* **WHAT THE TASK REQUIRES**
What you return must match, exactly, the lines running from the one containing "This screenshot has height=800, width=1280." to the end of the data, both included, and must contain no pictures.

---

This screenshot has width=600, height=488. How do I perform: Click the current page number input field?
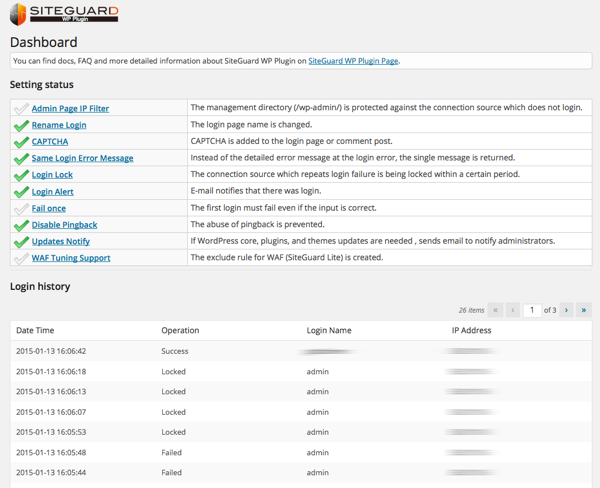[x=534, y=310]
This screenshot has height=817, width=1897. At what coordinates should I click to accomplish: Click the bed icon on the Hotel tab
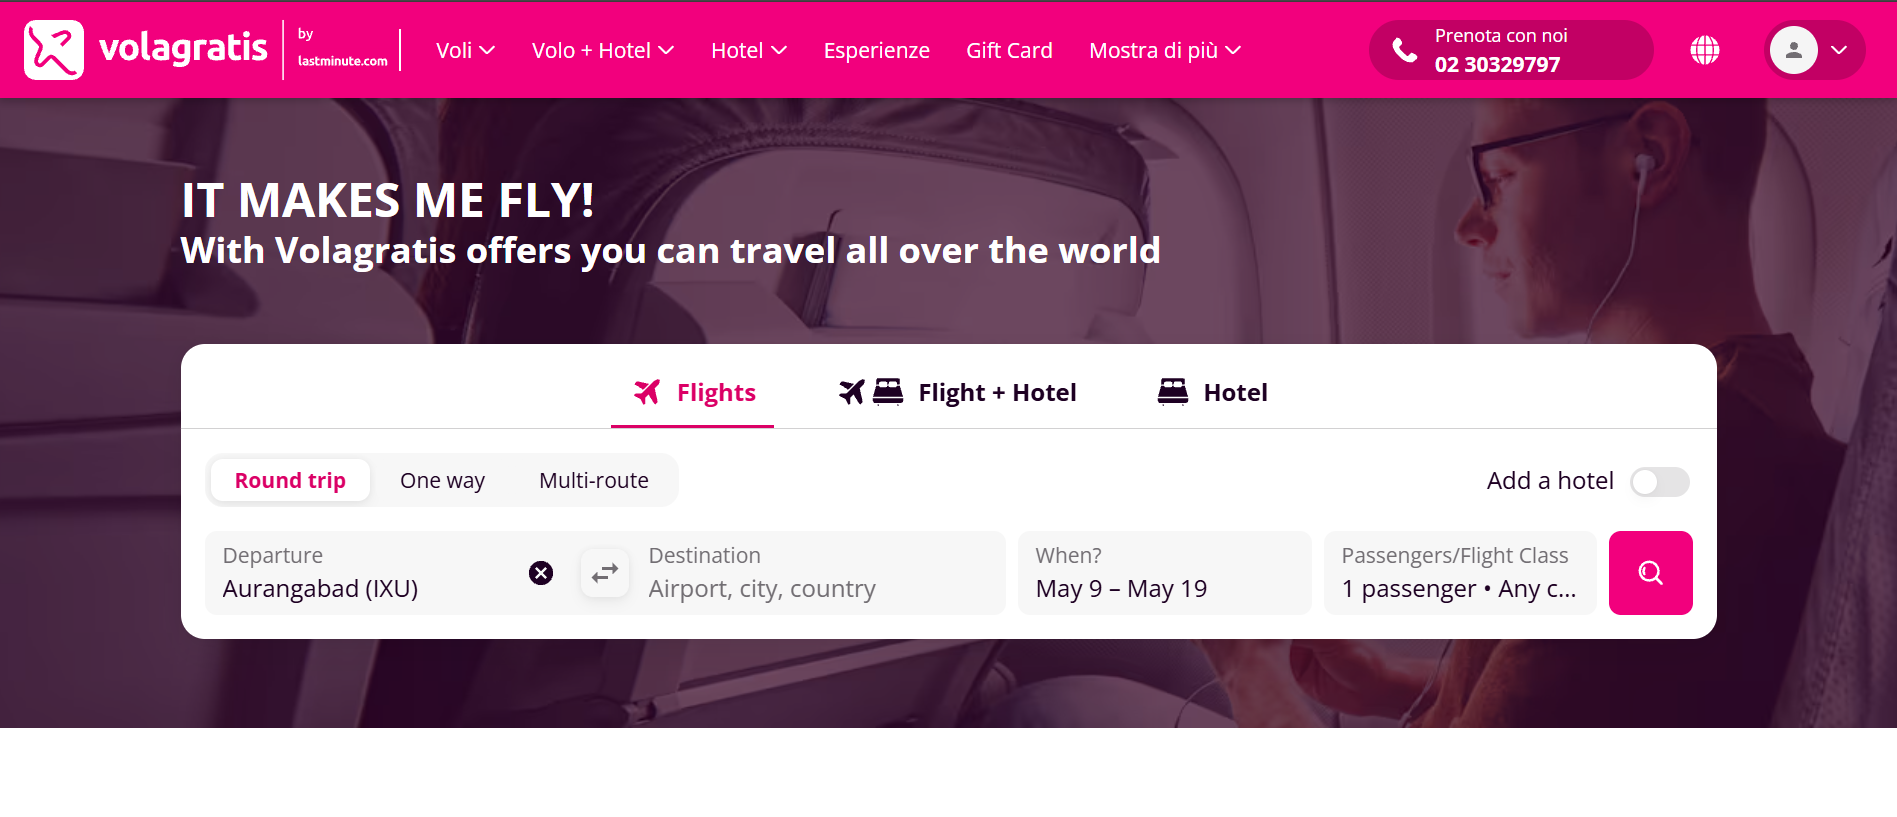(x=1173, y=392)
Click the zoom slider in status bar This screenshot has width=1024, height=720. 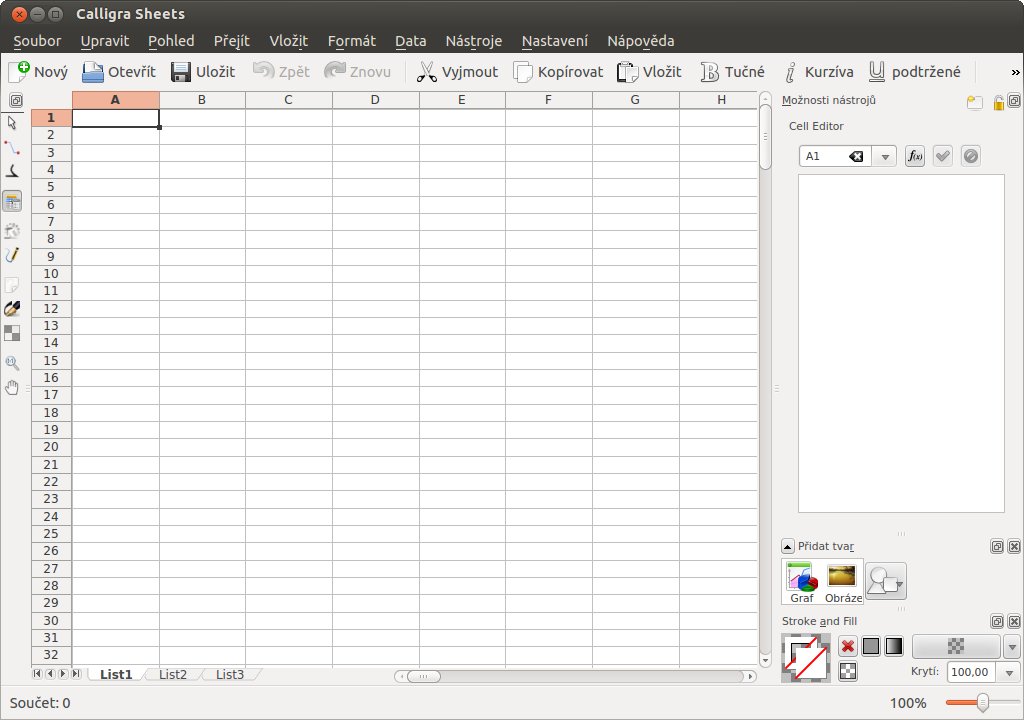coord(983,702)
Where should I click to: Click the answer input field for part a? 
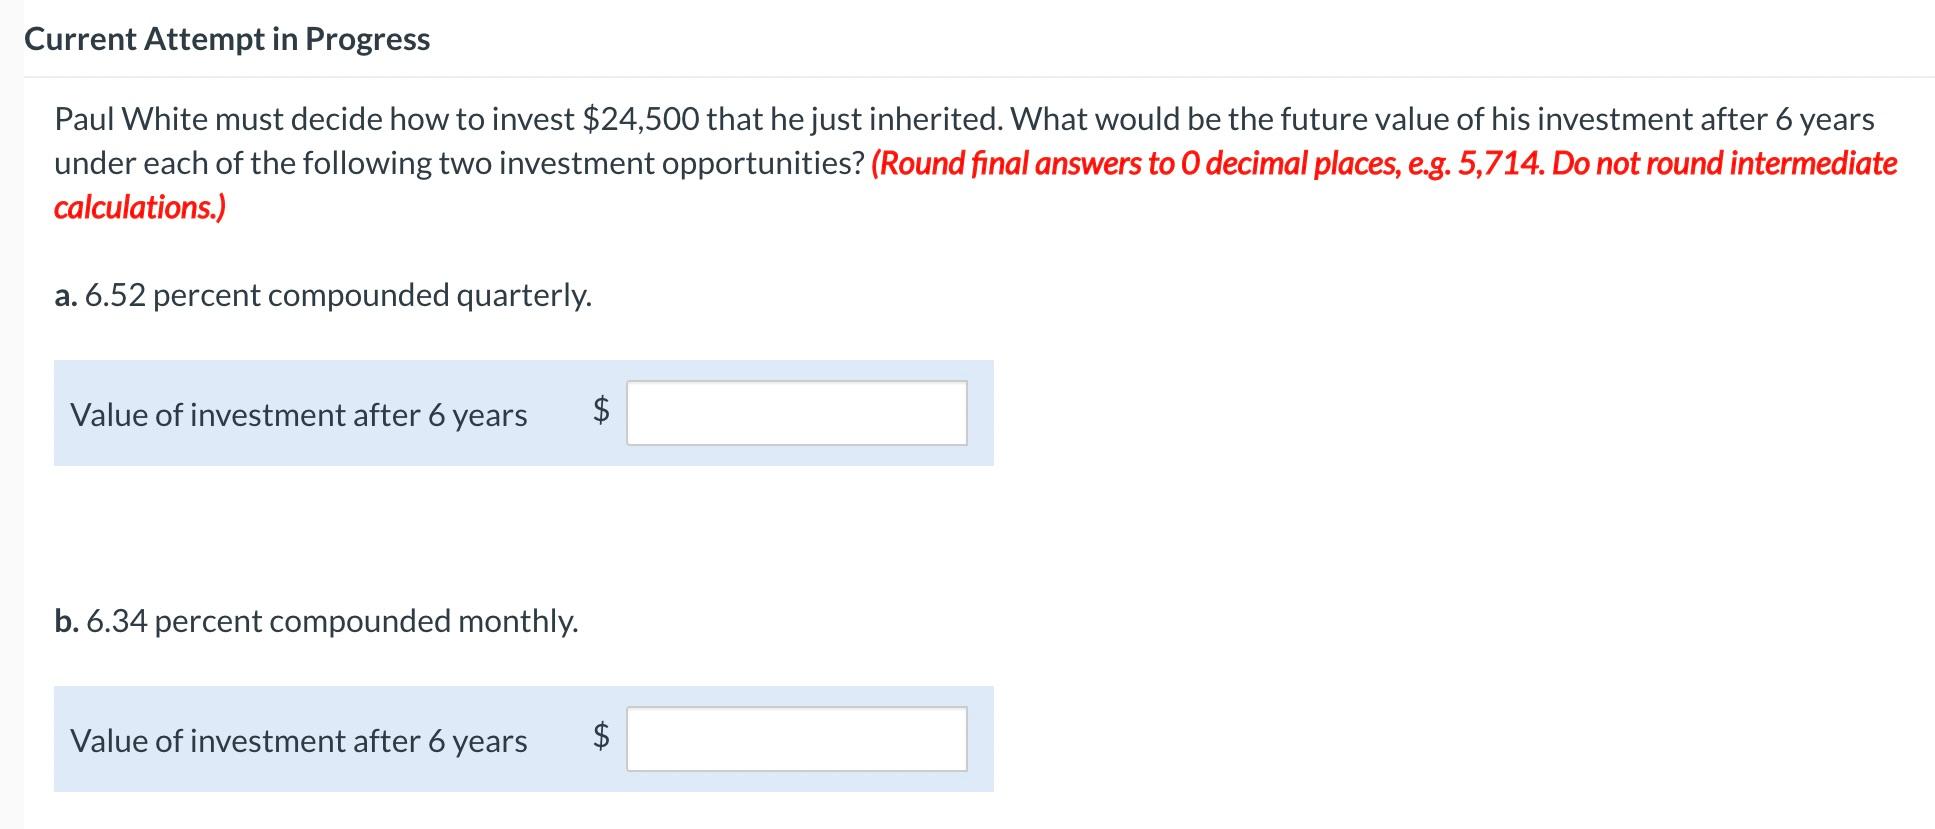pos(795,413)
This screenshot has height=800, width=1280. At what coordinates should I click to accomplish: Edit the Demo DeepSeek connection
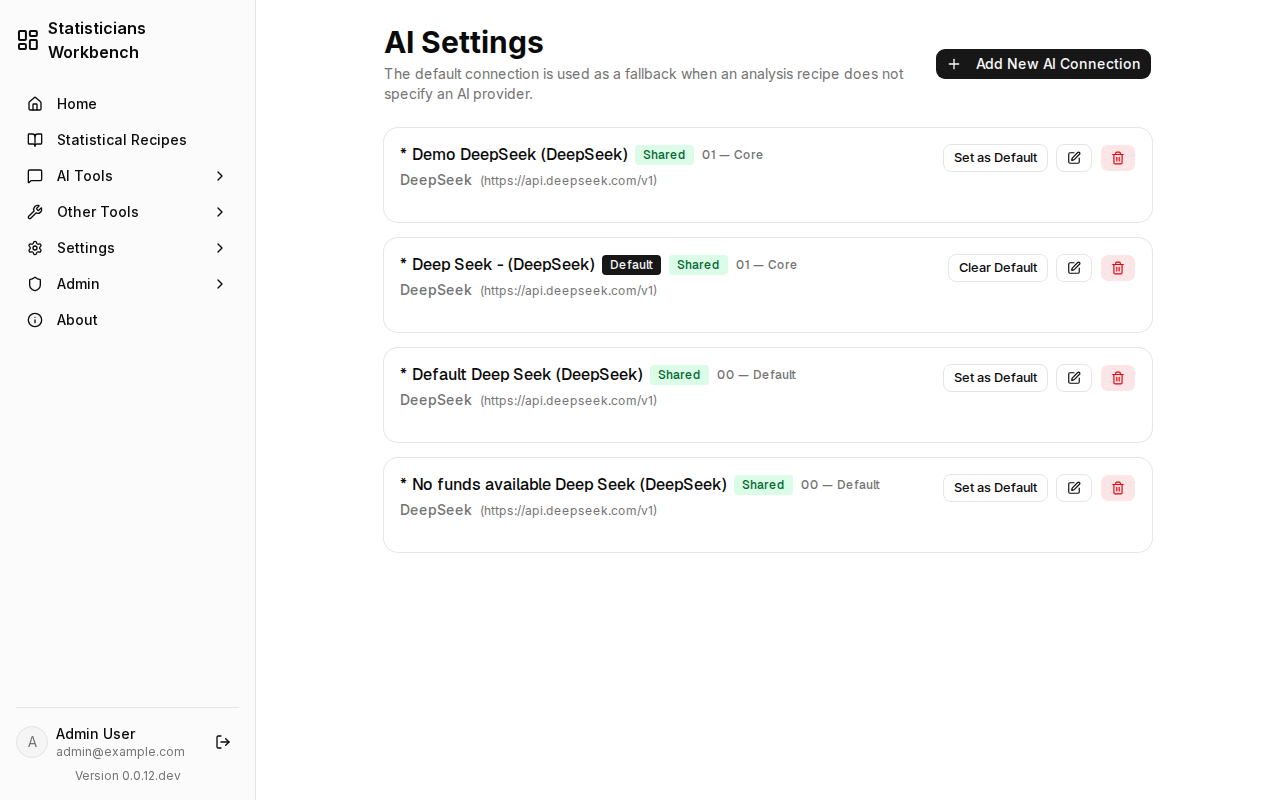click(1074, 158)
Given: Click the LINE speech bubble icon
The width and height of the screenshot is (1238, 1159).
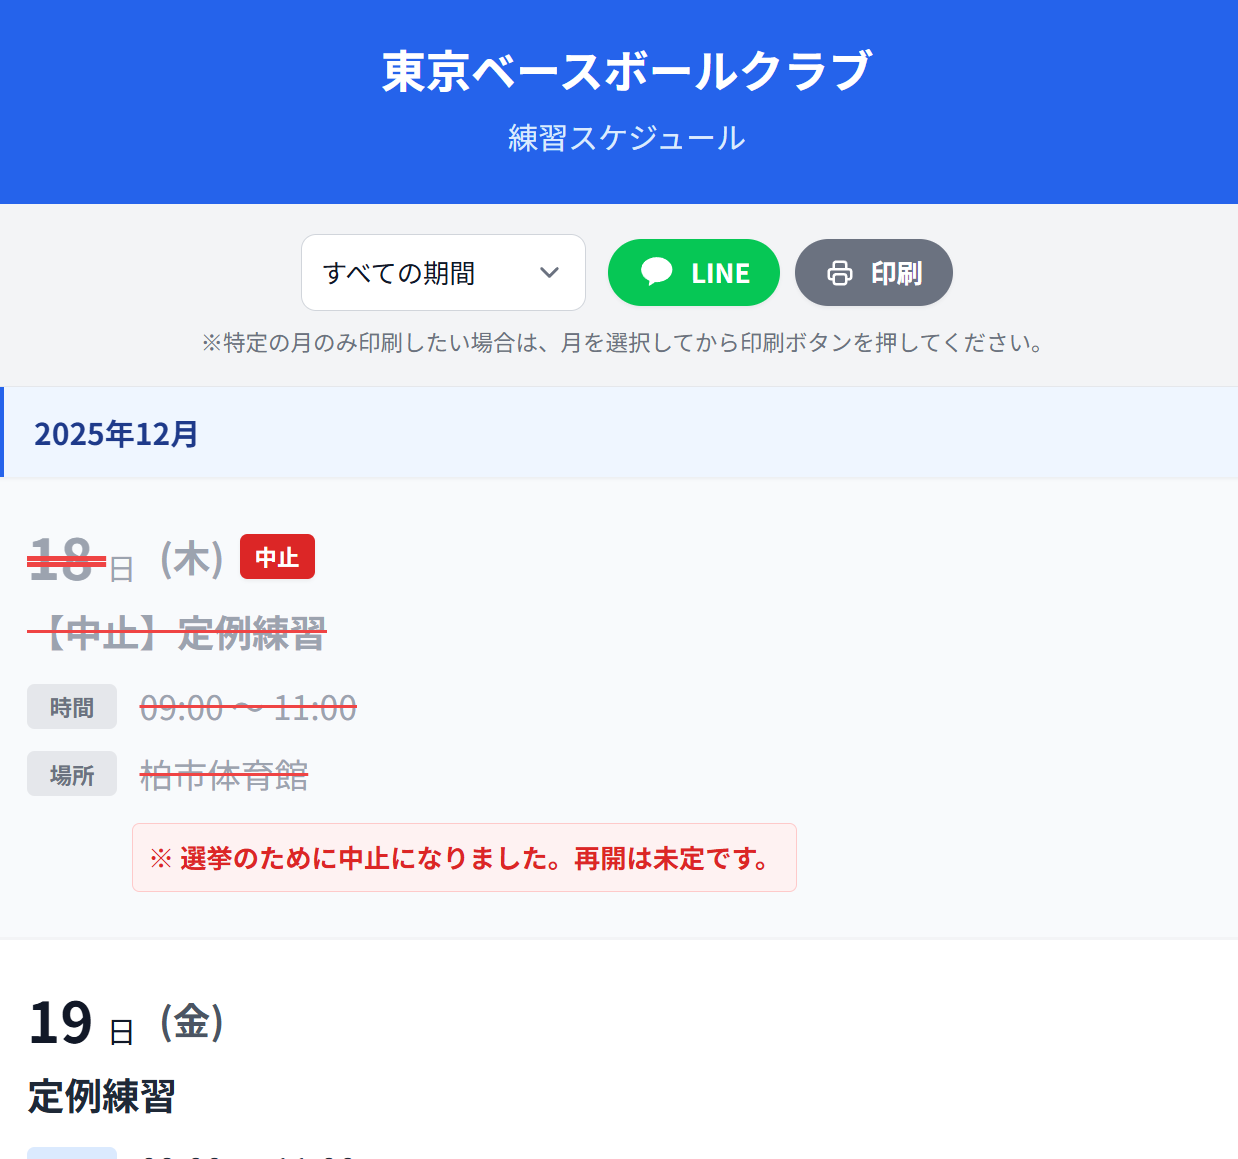Looking at the screenshot, I should 656,272.
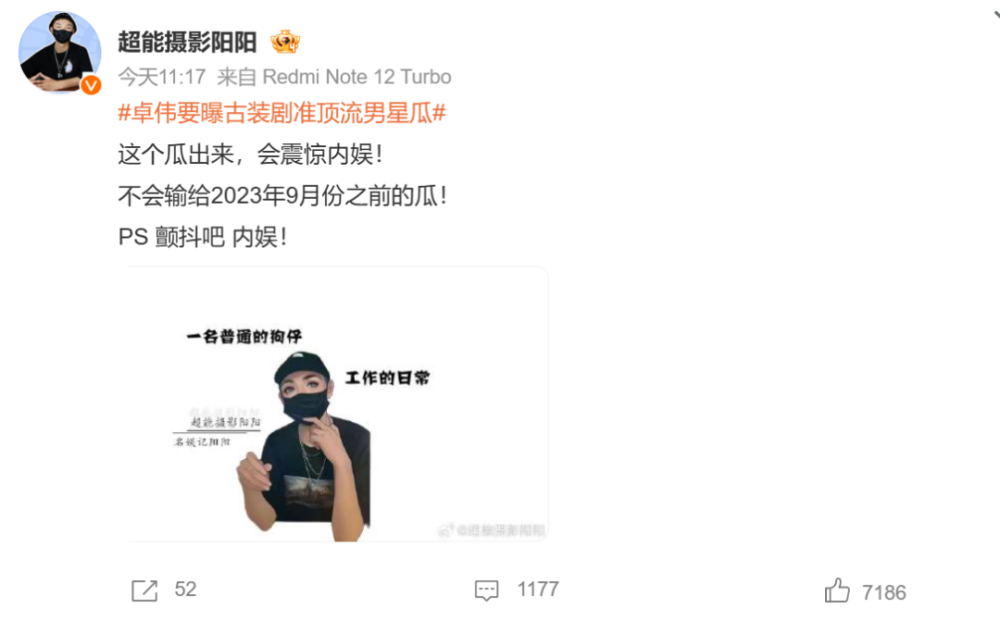Click the 今天11:17 timestamp
The width and height of the screenshot is (1000, 620).
tap(162, 77)
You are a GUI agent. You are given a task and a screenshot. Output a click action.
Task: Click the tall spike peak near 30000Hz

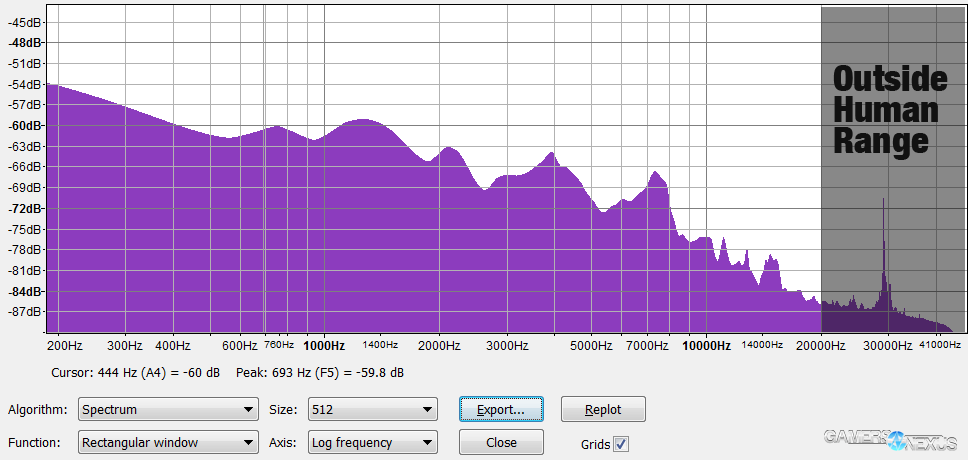click(883, 240)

---

* **EXERCISE ANSWER**
This screenshot has height=800, width=1280. At what coordinates should I click to accomplish: Edit the Demo DeepSeek connection
click(1074, 158)
Given: Click the LINE speech bubble icon
The width and height of the screenshot is (1238, 1159).
Looking at the screenshot, I should 656,272.
Click the 今天11:17 timestamp
The width and height of the screenshot is (1000, 620).
tap(162, 77)
You are a GUI agent. You are given a task and a screenshot. Output a click action.
Task: Click the tall spike peak near 30000Hz

click(883, 240)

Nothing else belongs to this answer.